The new implementation is approximately 1.6× as fast as the old one on average. Some sample cycle timings from a Cortex-M0, with test cases covering both magnitude addition and subtraction and various cases of renormalization:

New code: 73, 63, 53, 81, 81
Old code: 83, 92, 88, 153, 168

This commit also contains a more thorough test suite for single precision addition and subtraction. Using that test suite I also found that the previous arm/addsf3.S had at least one bug, which the new code fixes: adding the largest denormal (0x007fffff) to itself returned 0x007ffffe, a slightly smaller number, instead of the correct 0x00fffffe.

The test suite also includes thorough tests for the NaN handling policy implemented by the new code. This is in line with Arm's hardware FP implementations (so that switching between software and hardware FP makes as little difference as possible to the answers), but doesn't match what compiler-rt does in all other situations, so I've enabled it only under an #ifdef that should match when this implementation is selected.
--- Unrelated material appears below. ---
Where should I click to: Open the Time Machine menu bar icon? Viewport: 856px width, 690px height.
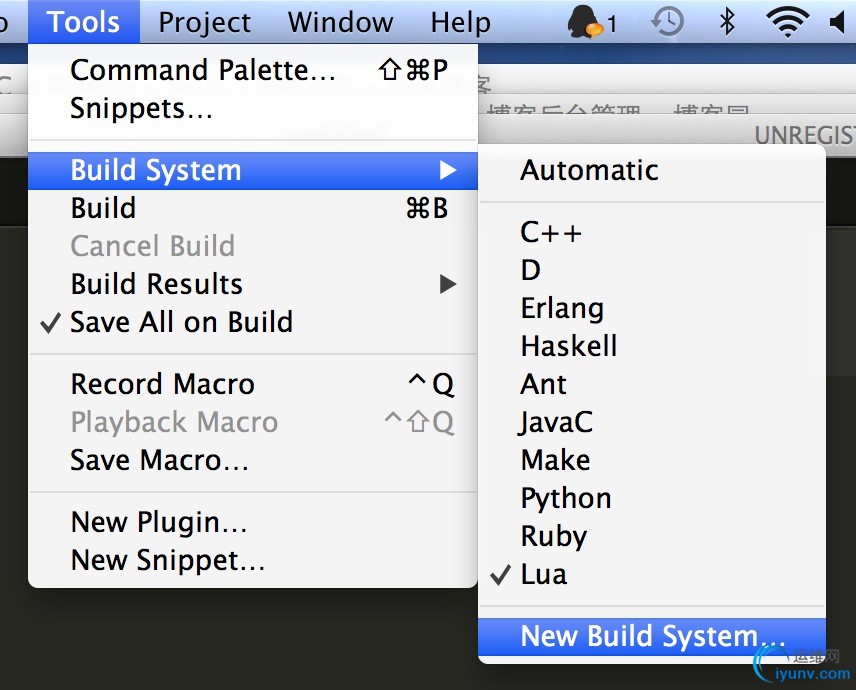[667, 21]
The new code contains entry points for both addition and subtraction, with cross-branching between them after correcting signs. This avoids the overhead of treating subtraction as a sign-flipping wrapper on addition, but also means I had to add an extra piece of mechanism to the build scripts to allow the wrapper version of subsf3.c to be excluded from the build in the presence of the new addsf3.S. You can indicate that a platform-specific source file replaces an additional platform-independent one by setting its crt_supersedes property in cmake.